Ariel Cuesta, su esposo, también venía. Joven, simpático, de una sonrisa fácil. Con el tiempo, comenzó a pasar más seguido por el vivero, a veces solo, a veces con Mabel. Fue inevitable que cruzáramos palabras, que me pidiera ayuda para elegir adornos o que me consultara sobre plantas ornamentales. Admito que me halagaba su atención, aunque jamás pensé que eso sería interpretado como algo más.
Recuerdo claramente aquel sábado. Mabel entró al vivero como siempre, pero al verme conversando con Ariel, sus ojos me atravesaron como cuchillos.

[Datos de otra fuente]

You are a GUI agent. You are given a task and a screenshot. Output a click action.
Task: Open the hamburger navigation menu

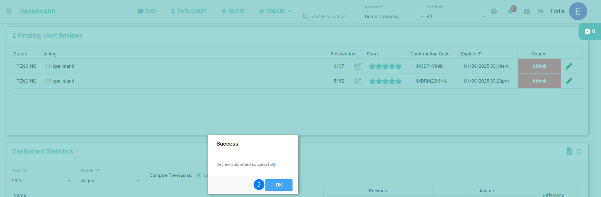[x=9, y=11]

No dijo nada en ese momento, pero sentí el frío de su mirada. Yo me puse nerviosa y le pregunté si había encontrado lo que buscaba.
Ella me contestó con una voz firme: he encontrado justo lo que quería.
Me miró fijo, y yo desvié la mirada de inmediato.
Días después me enteré de la noticia: Ariel había muerto de manera repentina en su casa. Dijeron que fue un paro cardíaco. No pude creerlo. Aún lo veía pasar frente al vivero con su sonrisa. Pero lo más terrible fue cuando llegó la policía: la autopsia había revelado envenenamiento.
Me llamaron a declarar. Yo estaba temblando, pero conté la verdad: sí, Ariel solía venir al vivero, sí, hablábamos, sí, lo ayudaba a elegir adornos o plantas. Pero nunca fui su amante. Si Mabel sospechaba algo, era solo en su imaginación.
Durante la audiencia, escuché cuando la enfrentaron con las pruebas: el químico encontrado en su casa, las búsquedas en su computadora, las infusiones de rosa mosqueta. Y entonces estalló:
—¡Ambos merecían morir! Ernesto me golpeaba, y Ariel me engañaba con Celeste.
Yo sentí que se me helaba la sangre. ¿Engañarla conmigo? ¡No! Nunca ocurrió. Pero en su mente, esa idea la había consumido. Yo solo era un rostro más en la historia, un testigo involuntario convertido en el centro de sus celos.
Ese día comprendí que, para Mabel, yo no era Celeste, la hija del vivero. Era la imagen de una traición que quizá existió solo en su cabeza. Y por eso Ariel pagó con su vida.